Frank is scribbling with a green crayon on the sheet of paper lining lining one of our tables. He draws a nude lady.
"Sex appeal!" he announces. "If you don't have sex appeal, no one cares what you have to say."
"Arguably, dad, that is untrue" says Pip.
"It is true. The other thing is, logic!"
I have spooned salt in half the empty glasses, with cunning stealth, as only a small person can do.
Frank pours everyone water. Margaret and mum are perusing the menu, flinging back and forth possibilities with the capacity and logistical pragmatism of a friendly militia.
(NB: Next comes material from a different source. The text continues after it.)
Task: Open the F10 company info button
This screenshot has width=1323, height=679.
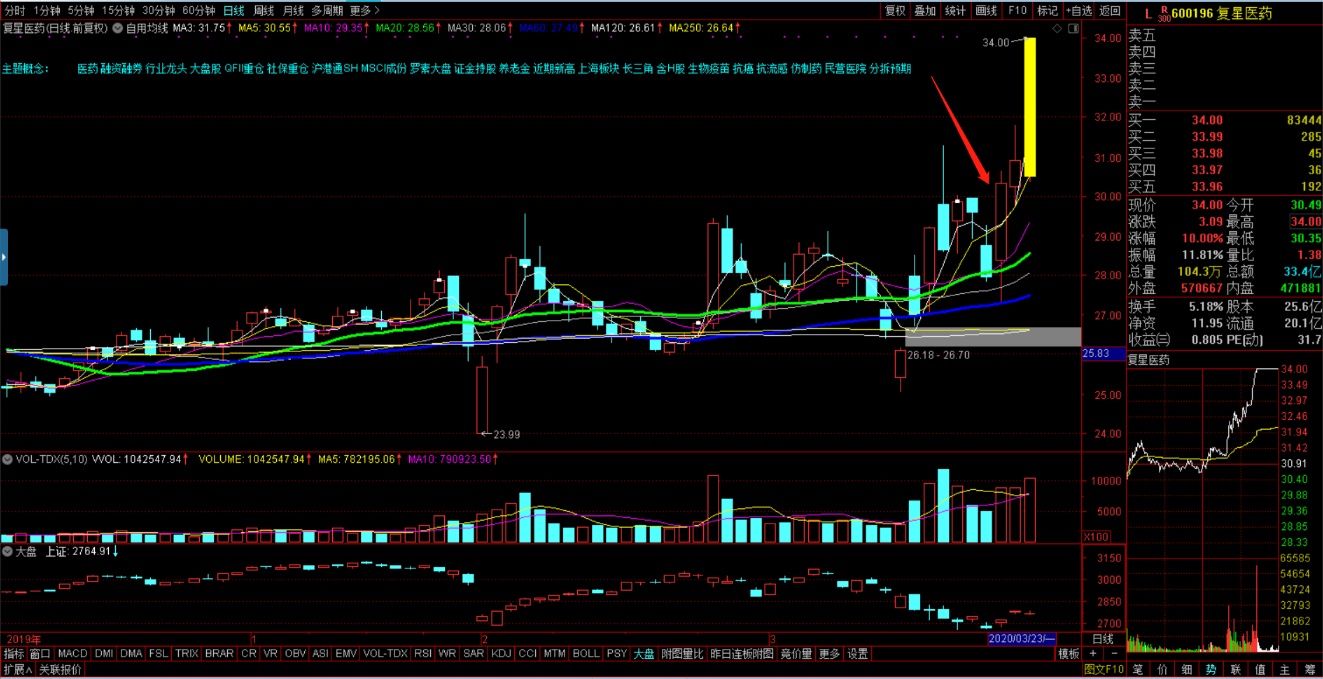Action: 1017,10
Patrick and Mady draw noughts and crosses, play some game to do with vocabulary. I draw stars in pink.
"Do we have to eat with Frank's nude lady here?" I say laughing. I am at the age where I am utterly amused by skulls and crossbones, illustrations of scary men in jail, rudimentry depictions of genitalia crafted by Anthony Luck, words scrawled on toilet walls. They are so unlike ballet class.
Pip takes a big mouthful of water and sprays it out over her shoulder.
"Yuck!" she says. "They put salt in the water!!"
I laugh so hard I push back on my chair to grasp some breath and the chair crashes back into the table behind us. I cling to the table cloth and take out a few pieces of cutlery and a glass of saline solution as I go down, which only makes me laugh harder.
The lady I crash into fumbles and flummoxes, scared she has injured a child. She does some strange jig.
Pip shakes her head. "Why would they put salt in the water? Gross!"